→ **What you will do**
Return each record unchanged and drop the images.

→ **The input**
****************

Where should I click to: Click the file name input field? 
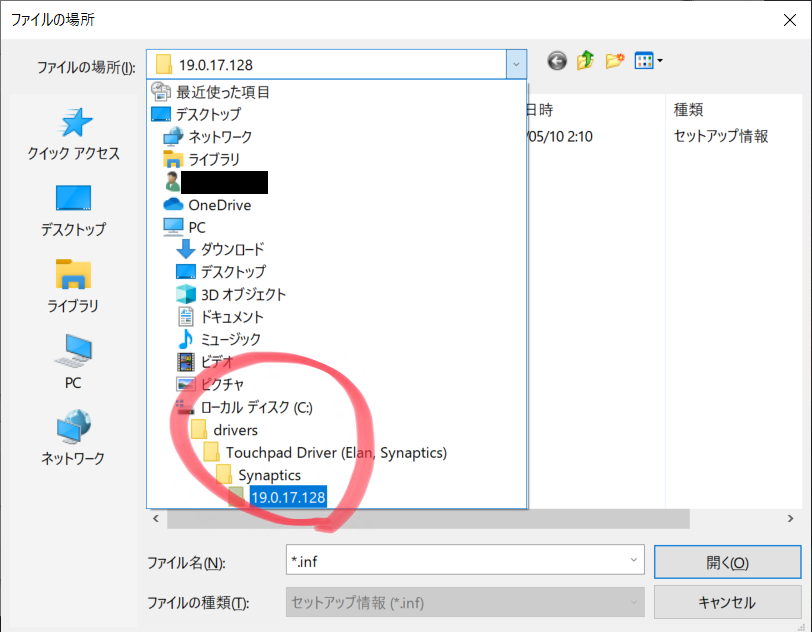(x=455, y=561)
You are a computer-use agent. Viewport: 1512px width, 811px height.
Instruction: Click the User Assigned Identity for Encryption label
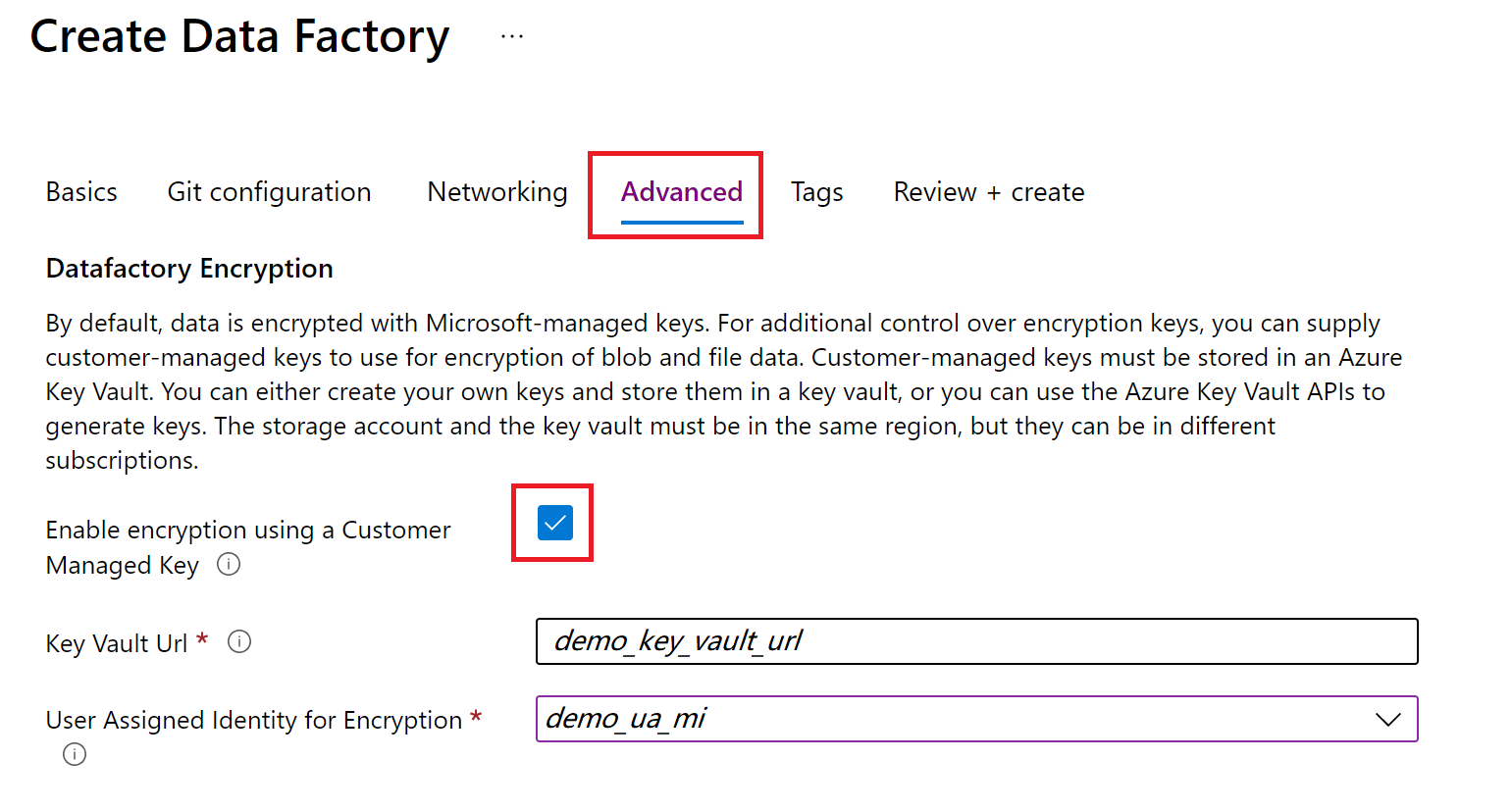click(x=253, y=720)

****************

→ **Worked solution**
Where should I click to: Click the file name input field? 
(x=455, y=561)
You are a computer-use agent. Viewport: 1512px width, 811px height.
Instruction: Click the User Assigned Identity for Encryption label
click(x=253, y=720)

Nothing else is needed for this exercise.